Ferhat’ın ağır işkence görmüş bedeni, 13 gün sonra “meçhul kişi” olarak gömüldüğü Elazığ Kimsesizler Mezarlığı’nda bulundu. Resmî kayıtlara göre Ferhat, kaçırıldığı yerden yaklaşık 400 km uzaklıktaki Hazar Gölü’ne yüzmeye gitmiş, yüzme bilmediği için boğulmuştu. Ancak bedeninde işkence izleri vardı ve 14 tanık, onu Diyarbakır Jandarma Alay Komutanlığı’nda gördüğünü beyan etmişti.
AİHM, soruşturmadaki eksiklere işaret etti
İç hukuk yollarından sonuç alınamayınca aile AİHM’e başvurdu. AİHM, soruşturmada 'şaşırtıcı eksiklikler' olduğunu, hükümetin bilgi ve tanıklara ulaşımı engellediğini, etkin soruşturma yürütmediğini belirterek Türkiye’yi mahkûm etti. Anayasa Mahkemesi de 2016’da “etkili soruşturma yapılmadığı” gerekçesiyle hak ihlali kararı verdi ancak zamanaşımı gerekçesiyle dosyanın yeniden açılmasını engelledi.

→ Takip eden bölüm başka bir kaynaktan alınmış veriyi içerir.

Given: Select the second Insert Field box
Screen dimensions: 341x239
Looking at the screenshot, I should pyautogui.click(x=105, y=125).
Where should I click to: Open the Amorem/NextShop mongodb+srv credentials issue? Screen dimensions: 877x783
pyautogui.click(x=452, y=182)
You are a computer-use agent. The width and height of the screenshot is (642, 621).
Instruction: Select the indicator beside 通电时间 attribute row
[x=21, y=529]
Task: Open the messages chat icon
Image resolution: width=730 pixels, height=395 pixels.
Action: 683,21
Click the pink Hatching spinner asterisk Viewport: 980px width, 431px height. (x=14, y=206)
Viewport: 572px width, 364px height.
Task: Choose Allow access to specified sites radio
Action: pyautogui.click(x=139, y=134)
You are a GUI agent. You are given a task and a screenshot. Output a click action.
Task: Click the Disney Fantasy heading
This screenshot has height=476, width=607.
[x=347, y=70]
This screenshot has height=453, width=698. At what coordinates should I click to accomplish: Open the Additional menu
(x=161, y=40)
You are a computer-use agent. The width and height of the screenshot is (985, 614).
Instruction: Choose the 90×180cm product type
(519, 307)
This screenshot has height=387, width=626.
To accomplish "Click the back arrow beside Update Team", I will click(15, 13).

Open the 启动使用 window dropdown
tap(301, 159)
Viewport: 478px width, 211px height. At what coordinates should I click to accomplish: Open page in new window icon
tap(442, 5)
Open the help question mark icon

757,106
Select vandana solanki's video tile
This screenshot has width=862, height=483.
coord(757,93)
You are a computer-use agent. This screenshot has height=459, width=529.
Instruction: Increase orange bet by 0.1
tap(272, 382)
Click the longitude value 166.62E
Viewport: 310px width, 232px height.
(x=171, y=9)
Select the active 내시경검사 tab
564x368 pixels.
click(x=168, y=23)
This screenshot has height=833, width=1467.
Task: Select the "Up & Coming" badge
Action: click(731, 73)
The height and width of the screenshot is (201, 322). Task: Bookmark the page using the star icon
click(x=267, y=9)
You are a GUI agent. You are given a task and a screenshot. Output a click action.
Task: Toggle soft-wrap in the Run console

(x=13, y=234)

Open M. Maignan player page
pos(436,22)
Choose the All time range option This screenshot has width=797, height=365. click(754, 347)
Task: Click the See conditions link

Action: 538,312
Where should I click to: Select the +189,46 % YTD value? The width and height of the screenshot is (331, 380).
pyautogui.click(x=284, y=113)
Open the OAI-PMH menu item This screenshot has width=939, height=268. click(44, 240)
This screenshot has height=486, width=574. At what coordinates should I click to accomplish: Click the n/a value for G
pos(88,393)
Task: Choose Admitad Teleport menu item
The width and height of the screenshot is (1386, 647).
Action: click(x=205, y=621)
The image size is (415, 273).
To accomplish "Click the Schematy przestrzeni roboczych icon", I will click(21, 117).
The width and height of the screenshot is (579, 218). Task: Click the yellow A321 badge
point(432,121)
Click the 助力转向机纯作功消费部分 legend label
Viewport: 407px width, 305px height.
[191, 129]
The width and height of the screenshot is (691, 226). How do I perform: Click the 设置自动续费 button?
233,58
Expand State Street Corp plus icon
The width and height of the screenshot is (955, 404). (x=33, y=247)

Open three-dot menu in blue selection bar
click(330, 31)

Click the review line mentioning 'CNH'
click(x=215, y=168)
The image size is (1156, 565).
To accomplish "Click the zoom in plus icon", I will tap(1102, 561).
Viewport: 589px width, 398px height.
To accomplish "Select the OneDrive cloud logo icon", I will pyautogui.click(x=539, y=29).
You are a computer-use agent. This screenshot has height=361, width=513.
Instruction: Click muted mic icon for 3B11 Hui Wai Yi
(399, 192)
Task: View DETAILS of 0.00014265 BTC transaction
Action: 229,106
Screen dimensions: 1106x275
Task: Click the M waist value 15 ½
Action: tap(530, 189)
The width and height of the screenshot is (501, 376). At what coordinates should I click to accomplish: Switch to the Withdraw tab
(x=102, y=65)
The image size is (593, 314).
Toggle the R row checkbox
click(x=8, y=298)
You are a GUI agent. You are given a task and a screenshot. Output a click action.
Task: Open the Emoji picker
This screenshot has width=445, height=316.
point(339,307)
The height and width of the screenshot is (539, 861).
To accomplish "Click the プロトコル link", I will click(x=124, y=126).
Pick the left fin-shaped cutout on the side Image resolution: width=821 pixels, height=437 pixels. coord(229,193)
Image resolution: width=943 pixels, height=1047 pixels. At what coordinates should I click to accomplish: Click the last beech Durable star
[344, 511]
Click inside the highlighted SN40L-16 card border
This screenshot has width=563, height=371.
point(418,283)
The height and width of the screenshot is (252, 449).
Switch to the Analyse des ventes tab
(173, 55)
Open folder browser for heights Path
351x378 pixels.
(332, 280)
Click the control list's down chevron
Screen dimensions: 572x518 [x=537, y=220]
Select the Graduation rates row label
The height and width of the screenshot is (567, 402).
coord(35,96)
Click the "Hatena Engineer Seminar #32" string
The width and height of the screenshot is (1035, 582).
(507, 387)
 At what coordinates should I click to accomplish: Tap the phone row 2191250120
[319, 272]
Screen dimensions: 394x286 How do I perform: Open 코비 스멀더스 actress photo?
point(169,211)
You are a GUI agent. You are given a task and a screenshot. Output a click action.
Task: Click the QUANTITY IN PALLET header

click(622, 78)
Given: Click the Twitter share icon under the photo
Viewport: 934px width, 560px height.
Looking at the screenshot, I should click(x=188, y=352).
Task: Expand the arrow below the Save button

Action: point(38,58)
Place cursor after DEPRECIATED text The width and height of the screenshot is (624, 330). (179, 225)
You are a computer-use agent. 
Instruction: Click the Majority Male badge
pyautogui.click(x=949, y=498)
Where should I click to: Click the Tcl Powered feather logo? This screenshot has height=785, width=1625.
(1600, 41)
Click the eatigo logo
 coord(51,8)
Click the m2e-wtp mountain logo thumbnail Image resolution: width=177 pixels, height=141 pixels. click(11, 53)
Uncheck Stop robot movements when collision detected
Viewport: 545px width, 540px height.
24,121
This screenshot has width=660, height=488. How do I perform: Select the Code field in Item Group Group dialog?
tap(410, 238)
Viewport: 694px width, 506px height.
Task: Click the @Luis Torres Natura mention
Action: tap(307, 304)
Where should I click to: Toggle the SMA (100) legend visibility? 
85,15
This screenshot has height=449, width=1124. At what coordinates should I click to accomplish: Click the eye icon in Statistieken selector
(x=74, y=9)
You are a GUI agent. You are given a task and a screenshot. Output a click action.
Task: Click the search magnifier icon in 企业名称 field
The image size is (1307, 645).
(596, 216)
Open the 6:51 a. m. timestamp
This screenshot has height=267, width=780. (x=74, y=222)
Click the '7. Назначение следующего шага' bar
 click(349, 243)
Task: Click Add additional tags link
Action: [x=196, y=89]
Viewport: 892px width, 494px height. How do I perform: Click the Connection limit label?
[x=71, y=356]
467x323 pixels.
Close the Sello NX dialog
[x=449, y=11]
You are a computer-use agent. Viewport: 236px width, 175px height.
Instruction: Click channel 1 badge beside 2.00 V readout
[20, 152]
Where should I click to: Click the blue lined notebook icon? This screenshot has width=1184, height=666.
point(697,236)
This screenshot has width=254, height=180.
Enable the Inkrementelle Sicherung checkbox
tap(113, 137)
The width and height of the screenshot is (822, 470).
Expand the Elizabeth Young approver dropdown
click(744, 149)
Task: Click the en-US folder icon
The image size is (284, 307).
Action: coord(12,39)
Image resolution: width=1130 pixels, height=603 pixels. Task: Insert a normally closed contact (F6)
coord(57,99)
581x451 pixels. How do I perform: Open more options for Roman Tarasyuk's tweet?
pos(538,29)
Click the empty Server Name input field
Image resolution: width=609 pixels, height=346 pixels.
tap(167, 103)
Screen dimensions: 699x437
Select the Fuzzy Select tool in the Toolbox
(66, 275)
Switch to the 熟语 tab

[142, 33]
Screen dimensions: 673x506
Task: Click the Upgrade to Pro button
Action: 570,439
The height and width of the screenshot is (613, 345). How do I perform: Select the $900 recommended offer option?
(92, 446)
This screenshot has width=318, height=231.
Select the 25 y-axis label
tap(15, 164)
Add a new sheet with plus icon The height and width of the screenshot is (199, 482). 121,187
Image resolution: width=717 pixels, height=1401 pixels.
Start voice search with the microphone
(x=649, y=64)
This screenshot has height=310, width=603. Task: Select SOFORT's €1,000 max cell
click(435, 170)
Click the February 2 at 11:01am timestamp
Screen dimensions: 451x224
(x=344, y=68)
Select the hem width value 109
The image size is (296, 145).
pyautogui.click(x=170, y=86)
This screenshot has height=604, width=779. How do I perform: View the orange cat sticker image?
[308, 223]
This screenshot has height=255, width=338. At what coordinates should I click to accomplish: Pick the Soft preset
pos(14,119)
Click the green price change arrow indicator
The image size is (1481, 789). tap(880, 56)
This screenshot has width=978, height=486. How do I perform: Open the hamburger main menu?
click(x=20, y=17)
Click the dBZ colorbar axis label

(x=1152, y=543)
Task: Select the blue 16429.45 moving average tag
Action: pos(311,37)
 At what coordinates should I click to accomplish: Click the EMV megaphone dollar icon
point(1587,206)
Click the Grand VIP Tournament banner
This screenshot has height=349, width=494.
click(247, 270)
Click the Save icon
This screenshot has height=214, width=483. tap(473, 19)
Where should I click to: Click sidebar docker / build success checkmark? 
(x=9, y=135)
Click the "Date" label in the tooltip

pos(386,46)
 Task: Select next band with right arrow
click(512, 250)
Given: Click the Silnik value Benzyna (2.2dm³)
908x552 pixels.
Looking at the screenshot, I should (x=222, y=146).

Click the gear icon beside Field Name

Sonuç olarak, AİHM’in de vurguladığı gibi, iç hukukta 'etkili bir soruşturma yürütme hususunda bilinçli olarak gösterilen yargısal direnç' bugüne kadar devam etti. Adli süreç, Ferhat Tepe’yi işkenceyle öldürenler ve bedenini kaybedenler için cezasızlıkla sonuçlandı.
Ferhat’ın kaybedilişinin 32. yılında bir kez daha vurguluyoruz: Gerçek bir adalet sistemi, sadece suçluyu cezalandırmakla kalmaz, aynı zamanda gelecekteki suçların önüne geçer. Bu nedenle cezasızlıkla mücadele, adaletin tesisi için atılması gereken en önemli adımlardan biridir.
Kaç yıl geçerse geçsin Ferhat Tepe için, tüm kayıplarımız için adalet istemekten, devletin evrensel hukuk normları içinde hareket etmek zorunda olduğunu hatırlatmaktan vazgeçmeyeceğiz."